Got too much money to manage all by myself anymore. Stock picking and newsletter reading is taking too much time. Usually don’t do mutual funds, but I would consider an equity fund specializes in VALUE equities as opposed to growth stocks.
Would be interested in some recommendations, but not interested in Vanguard, Blackrock’s, or State Street funds.
Henrius,
If you “usually don’t do mutual funds”, that explains a lot of why you spend too much time newsletter reading and stock picking. Why do you do that? Why torture yourself? Large mutual funds are great places to invest. They are managed by a staff of professional stock pickers, with all sorts of research tools, computers, advisors, and insider information from the companies they invest in. A person is unlikely to ever match their results, so why bother? The expense ratio of many good funds is less than 1/2% (0.5%), so small that you will never miss the cost. This is the greatest bargain for most investors. I am surprised that Clark does not shout this from his rooftop! Wait! He does!

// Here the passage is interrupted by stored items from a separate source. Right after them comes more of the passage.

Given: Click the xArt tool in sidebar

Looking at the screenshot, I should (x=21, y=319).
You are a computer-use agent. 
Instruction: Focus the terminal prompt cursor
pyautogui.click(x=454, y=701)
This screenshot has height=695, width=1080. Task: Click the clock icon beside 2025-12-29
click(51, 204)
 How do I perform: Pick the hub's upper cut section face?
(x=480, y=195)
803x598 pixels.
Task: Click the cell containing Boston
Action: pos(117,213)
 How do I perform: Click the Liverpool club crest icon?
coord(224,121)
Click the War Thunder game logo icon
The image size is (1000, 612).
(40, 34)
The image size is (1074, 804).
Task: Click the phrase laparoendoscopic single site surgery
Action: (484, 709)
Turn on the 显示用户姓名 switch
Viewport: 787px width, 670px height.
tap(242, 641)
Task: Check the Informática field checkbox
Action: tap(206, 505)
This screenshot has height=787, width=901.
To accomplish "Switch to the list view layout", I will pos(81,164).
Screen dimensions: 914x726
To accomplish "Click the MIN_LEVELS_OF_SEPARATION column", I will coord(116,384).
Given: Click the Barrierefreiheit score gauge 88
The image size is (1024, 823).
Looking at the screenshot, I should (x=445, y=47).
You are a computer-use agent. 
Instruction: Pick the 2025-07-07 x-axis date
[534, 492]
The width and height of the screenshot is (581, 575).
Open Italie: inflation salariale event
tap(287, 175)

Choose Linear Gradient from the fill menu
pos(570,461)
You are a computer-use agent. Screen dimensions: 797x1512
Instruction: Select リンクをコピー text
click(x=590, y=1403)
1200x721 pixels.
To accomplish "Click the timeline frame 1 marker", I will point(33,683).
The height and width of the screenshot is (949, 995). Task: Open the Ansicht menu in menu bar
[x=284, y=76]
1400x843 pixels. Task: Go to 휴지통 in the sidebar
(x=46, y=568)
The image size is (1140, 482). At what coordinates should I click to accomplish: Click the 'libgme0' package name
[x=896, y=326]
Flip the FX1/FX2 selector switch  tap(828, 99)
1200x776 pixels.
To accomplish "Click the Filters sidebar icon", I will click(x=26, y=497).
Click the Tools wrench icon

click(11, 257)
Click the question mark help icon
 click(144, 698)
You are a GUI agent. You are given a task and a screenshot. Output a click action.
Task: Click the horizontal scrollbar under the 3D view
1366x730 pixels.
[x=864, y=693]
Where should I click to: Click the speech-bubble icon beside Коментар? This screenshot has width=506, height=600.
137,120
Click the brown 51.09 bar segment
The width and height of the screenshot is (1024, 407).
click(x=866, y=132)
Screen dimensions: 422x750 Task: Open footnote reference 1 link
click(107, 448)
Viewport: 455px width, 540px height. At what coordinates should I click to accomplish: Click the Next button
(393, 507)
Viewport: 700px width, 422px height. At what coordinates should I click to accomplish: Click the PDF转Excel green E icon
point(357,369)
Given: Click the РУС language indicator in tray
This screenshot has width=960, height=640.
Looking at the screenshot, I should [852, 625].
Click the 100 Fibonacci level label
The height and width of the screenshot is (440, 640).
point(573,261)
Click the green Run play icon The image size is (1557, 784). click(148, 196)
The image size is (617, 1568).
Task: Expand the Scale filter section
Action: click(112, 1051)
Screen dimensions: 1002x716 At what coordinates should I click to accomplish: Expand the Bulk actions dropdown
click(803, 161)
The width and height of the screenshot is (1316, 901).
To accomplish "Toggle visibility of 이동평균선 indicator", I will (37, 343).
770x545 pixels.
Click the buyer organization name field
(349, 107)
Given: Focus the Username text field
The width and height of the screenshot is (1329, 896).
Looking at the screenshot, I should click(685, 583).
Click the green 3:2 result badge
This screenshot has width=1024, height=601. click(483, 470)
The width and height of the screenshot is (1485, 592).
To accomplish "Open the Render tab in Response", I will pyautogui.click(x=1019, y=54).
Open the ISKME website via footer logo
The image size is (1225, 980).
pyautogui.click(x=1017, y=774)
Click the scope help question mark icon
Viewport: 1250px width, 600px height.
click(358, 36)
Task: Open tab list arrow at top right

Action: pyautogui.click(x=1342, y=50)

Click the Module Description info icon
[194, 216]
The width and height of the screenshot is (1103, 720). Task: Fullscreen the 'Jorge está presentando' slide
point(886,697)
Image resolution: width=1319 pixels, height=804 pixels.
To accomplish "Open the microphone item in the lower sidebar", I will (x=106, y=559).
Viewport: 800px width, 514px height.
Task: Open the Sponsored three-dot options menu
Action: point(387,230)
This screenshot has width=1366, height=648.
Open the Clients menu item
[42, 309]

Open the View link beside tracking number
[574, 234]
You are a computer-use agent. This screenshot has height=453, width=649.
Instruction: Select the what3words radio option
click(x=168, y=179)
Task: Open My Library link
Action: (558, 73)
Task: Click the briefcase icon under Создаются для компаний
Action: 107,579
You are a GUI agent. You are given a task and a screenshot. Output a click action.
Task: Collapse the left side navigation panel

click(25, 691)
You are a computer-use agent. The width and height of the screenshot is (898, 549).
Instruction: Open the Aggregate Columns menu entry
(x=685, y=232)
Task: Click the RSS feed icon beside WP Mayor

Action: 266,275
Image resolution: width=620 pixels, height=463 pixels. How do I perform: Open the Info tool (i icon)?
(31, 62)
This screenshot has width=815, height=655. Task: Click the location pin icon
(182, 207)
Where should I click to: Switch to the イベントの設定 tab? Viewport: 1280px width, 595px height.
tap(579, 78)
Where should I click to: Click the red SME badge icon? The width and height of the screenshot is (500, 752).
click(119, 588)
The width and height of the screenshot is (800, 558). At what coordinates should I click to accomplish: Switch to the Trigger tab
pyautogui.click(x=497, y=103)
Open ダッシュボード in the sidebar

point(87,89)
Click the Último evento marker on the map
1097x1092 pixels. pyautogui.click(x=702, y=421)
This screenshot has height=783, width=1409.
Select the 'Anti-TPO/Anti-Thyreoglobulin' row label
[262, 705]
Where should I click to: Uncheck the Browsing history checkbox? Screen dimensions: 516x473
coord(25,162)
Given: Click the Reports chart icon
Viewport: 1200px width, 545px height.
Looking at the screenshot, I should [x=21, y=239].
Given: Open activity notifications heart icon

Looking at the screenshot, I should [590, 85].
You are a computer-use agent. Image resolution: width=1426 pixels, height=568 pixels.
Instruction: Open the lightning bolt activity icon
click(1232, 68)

There are so many mutual funds and Exchange Traded Funds (ETFs) to pick from, that you can find any possible type of investment that suits your fancy. Why make life hard? Buy into a good fund, then go do what you want, enjoy your life, and leave the investing to the professionals who are paid to do it.
In actual fact, only 20% of these intelligent managers with their sophisticated tools manage to beat the market. With enough time and effort, I can usually beat most, but the trouble is I don’t have the time or interest in investment research that I used to.
Another motive for individual stock selection is to avoid investing in companies that championed evil social policies. It sure is nice to vote on those proxies, instead of having a mutual fund company do it.
Clark himself has advocated owning some individual stocks as portfolio value and investing acumen increase. Buying some stocks like BLX and CAKE at good times has netted me good profits. Mutual fund managers are often not willing to take such bets.
It’s weird because you usually hear that 80% don’t beat the market but that’s probably more a matter of market timing then it is about stock selection
Are you referring to 10-Ks or other tools?
The other issue I can see with buying mutual funds is that you may get stuck with owning a stock that has went from large cap to mid cap to small cap and miss out owning a stock from small cap to mid cap to large cap - aka inability to follow a stock thru it’s stages. An example was getting stuck owning GE, GM, BAC, AIG, or C during the financial crash
My game is to buy on limit orders and obtain stocks at lower average prices. This works most of the time. Mutual fund managers cannot do this effectively.
Another thing mutual fund managers have against them is they must sell with fund redemption requests, no matter how bad a time it is to sell. Conversely, they must buy when there is money coming in, no matter how pricey stocks are at the time. Bigness often results in a certain degree of clumsiness.
Another clumsy thing about mutual funds is managrers often have to sell near the end of quarters to avoid holding stocks in their reports which have become unfashionable. Although convenient, there are downsides to mutual funds.
Part of my problem is my patience or lack of patience pursuing a value strategy and having the capital to deploy when a stock or a sector is at its 52 week low or when my thesis says it makes sense to buy a stock as not all the factors are being considered
I’ve gotten killed in biotech by missing the low after just a couple of days. It’s hard to buy something that just went up 4-5% in a day while funds were getting settled
Of course then it’s more frustrating when the gain you lost when from 5% to 20% such as if IBB goes from $118 to $136
Just have a list of “wanna buy” stocks. Look at the charts, and set limit orders for prices that would be a good deal. You go for months without an order filling, then something happens and a bunch fill at once.
Only trouble is it is getting too time consuming for me with all the portfolios I manage.
I am not concerned about managers not beating the market, as long as they succeed in matching the market average. If you enjoy the task of collecting and remembering huge amounts of statistical data, then go for it. Some people do enjoy this challenge. A few selected individual stocks is all I want, allowing me a foot in both camps, with most assets in stock mutual funds, no fuss, nothing to remember.
Large funds like this are less nimble than smaller ones. What was that fund managed by Peter Lynch a long way back that grew so large it was hard to trade without affecting the market?
If you have no trouble in Vanguard, Blackrock, and State Street using your investments to push ESG goals on corporate management, go ahead and buy their funds.